**PASSAGE SHOWN:**
::::

Dr. Beetroot and the Great AIDS Denial

The long-term impact of the epidemic is almost incalculable. The country has 1.2 million Aids orphans. A generation of women is being lost. Teachers are dying at the rate of 14 a week; child mortality rates in some areas have trebled in the past 15 years. And life expectancy, because of Aids, has fallen to around 47 years. "This is medieval," said Dr Alan Whiteside of Kwa-Zulu Natal University in Durban. "Why are we not shouting it from the rooftops?"
South Africa yesterday fired their deputy health minister, Nozizwe Madlala-Routledge, who was the only government official critical of the country's bizarre AIDS policy. See, South African president Thabo Mbeki and health minister Manto Tshabalala-Msimang don't believe HIV causes AIDS. Yes, you read that correct. Their whole nation is suffering from a plague that makes apartheid look like a Tahitian vacation, and these two see no correlation between the two diseases, twenty years of solid public health history notwithstanding. Meanwhile, 1,400 new people are infected with HIV every day in South Africa.

::::

**EXTRACTED INFORMATION:**
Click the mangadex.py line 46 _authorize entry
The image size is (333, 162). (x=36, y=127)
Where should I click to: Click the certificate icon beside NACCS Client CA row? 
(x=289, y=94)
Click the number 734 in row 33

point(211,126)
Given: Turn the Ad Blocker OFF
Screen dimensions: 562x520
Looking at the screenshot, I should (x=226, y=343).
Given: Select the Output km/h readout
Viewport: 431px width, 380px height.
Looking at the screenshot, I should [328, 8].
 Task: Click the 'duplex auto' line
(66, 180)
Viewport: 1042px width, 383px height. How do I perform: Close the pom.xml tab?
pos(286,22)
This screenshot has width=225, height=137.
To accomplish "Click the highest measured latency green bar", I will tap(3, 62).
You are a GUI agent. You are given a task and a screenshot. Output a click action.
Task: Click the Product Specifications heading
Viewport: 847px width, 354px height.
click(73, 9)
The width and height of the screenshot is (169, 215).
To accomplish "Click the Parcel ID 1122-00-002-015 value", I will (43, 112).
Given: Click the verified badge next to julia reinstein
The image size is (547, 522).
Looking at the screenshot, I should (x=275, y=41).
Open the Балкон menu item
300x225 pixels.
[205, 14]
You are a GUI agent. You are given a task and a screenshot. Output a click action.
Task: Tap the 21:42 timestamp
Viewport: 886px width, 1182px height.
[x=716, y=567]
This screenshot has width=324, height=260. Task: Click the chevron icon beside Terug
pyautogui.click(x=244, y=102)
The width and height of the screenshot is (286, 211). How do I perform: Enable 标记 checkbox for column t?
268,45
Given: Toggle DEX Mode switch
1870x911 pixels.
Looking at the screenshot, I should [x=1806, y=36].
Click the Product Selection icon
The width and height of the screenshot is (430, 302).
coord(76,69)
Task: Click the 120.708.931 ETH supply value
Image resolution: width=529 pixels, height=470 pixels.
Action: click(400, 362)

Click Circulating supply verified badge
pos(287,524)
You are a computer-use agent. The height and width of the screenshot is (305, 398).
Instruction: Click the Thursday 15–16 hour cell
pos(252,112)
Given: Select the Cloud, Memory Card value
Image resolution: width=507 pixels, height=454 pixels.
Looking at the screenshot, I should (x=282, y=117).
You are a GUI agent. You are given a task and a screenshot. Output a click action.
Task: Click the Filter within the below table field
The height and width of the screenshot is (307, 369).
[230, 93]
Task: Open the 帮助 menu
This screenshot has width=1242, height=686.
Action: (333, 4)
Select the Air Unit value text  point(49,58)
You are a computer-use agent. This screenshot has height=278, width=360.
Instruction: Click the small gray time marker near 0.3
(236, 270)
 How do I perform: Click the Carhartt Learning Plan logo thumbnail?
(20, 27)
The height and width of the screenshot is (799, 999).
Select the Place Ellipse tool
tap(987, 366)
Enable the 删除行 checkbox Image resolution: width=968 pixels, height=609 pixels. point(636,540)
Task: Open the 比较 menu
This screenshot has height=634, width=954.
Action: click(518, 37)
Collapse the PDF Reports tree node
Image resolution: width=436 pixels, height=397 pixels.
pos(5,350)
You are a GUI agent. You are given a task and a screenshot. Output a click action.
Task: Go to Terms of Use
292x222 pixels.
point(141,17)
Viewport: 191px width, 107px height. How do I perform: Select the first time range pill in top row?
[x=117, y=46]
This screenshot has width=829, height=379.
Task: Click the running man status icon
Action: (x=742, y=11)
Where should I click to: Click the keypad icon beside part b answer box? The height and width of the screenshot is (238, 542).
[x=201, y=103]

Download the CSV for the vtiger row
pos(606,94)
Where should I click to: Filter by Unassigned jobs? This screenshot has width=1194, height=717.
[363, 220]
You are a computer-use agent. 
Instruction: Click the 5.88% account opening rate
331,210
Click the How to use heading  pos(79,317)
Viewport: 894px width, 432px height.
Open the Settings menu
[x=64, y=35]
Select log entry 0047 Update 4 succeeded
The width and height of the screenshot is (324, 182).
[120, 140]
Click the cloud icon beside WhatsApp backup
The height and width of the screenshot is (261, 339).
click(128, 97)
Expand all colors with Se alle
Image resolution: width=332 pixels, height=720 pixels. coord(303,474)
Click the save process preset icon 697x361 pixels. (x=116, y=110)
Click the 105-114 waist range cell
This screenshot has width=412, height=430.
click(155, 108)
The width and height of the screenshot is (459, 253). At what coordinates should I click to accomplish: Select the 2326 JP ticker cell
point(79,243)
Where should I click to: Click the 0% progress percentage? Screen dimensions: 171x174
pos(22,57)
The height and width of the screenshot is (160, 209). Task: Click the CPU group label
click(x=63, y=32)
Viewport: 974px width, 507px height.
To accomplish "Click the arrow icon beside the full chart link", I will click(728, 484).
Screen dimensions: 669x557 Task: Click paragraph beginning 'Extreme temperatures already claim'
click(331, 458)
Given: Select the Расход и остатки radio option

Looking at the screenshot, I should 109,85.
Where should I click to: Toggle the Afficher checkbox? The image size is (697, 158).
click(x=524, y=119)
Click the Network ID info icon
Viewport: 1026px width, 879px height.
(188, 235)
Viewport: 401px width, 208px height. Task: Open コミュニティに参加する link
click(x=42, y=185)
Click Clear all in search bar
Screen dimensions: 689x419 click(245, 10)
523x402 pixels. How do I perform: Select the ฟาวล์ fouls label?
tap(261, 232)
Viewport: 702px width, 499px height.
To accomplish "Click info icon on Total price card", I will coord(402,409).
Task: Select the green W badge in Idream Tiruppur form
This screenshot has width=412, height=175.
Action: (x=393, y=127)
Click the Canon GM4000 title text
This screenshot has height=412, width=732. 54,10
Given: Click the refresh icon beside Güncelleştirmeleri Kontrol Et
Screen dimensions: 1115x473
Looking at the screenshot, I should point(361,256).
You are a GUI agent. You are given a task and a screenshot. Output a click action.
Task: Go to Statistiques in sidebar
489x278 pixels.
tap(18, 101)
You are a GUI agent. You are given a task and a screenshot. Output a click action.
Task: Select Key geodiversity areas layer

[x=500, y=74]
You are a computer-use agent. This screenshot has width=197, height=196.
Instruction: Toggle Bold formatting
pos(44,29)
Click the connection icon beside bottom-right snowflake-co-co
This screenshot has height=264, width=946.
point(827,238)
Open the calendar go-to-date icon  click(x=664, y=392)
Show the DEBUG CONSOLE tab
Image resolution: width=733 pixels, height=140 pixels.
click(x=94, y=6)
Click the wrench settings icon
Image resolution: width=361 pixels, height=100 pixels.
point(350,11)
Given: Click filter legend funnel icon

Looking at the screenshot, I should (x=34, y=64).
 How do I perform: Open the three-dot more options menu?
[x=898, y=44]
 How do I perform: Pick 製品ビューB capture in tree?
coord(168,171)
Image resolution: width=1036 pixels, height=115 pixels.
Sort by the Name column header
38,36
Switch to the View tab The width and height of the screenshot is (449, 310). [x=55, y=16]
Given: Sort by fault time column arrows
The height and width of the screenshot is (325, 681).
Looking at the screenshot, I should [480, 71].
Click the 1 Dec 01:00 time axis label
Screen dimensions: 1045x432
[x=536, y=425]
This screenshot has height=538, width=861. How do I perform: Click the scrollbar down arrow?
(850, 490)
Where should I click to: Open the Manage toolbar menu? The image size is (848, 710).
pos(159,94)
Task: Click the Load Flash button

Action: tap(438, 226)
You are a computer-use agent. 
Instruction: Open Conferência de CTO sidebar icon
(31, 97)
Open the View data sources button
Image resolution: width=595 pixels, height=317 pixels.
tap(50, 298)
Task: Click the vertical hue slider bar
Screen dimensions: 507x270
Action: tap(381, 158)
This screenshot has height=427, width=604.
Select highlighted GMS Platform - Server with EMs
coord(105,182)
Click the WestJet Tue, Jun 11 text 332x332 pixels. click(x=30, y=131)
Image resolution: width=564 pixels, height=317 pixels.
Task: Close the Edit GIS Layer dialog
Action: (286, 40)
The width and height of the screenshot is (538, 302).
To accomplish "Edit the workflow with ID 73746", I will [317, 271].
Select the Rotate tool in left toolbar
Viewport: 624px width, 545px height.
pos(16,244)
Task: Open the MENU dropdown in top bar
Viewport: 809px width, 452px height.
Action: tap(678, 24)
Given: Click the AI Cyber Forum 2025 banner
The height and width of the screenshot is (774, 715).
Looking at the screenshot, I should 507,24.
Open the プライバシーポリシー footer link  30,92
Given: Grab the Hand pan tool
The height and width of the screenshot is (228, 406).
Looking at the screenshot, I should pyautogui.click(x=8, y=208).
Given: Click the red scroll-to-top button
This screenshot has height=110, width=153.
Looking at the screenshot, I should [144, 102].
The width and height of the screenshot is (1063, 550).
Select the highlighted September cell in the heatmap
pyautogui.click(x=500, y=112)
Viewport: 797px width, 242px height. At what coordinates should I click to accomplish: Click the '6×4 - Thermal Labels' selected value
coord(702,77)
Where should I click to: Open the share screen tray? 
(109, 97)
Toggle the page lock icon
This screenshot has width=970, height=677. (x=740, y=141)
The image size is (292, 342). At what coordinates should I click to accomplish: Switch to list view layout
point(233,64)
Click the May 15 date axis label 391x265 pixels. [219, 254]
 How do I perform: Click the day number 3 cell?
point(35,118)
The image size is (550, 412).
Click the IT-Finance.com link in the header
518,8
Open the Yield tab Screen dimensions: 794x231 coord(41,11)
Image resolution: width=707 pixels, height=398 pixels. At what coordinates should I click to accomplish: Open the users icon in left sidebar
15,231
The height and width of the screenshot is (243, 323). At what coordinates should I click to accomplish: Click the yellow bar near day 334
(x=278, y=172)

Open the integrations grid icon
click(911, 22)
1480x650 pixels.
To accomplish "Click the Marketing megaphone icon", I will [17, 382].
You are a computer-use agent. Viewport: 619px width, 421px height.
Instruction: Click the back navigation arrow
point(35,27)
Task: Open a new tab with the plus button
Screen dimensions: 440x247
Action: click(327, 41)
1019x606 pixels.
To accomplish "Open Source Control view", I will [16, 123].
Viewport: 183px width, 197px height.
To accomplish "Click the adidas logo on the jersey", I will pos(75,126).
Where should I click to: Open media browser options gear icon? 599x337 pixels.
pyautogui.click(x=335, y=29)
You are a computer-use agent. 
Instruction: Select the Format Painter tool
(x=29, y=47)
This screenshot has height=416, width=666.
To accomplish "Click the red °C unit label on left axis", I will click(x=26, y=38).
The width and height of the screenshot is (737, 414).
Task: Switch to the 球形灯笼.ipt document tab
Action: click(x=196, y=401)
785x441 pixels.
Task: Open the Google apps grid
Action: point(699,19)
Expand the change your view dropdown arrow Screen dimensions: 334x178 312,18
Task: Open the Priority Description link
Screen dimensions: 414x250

::::

**WORK TO COMPLETE:**
1 > From the AIDS denial text, transcribe the part starting with "South Africa yesterday" and going on through "in South Africa.".
2 > Rewrite the paragraph of the AIDS denial text that begins "The long-term impact of the epidemic" as a bulleted list that keeps its main facts.

**TASK-BY-TASK RESULTS:**
1 >
South Africa yesterday fired their deputy health minister, Nozizwe Madlala-Routledge, who was the only government official critical of the country's bizarre AIDS policy. See, South African president Thabo Mbeki and health minister Manto Tshabalala-Msimang don't believe HIV causes AIDS. Yes, you read that correct. Their whole nation is suffering from a plague that makes apartheid look like a Tahitian vacation, and these two see no correlation between the two diseases, twenty years of solid public health history notwithstanding. Meanwhile, 1,400 new people are infected with HIV every day in South Africa.

2 >
- The epidemic's long-term impact is almost incalculable.
- The country has 1.2 million Aids orphans.
- A generation of women is being lost.
- Teachers are dying at a rate of 14 a week.
- In some areas, child mortality has trebled in the past 15 years.
- Because of Aids, life expectancy has fallen to around 47 years.
- Dr Alan Whiteside of Kwa-Zulu Natal University in Durban called this "medieval" and asked why it is not being shouted from the rooftops.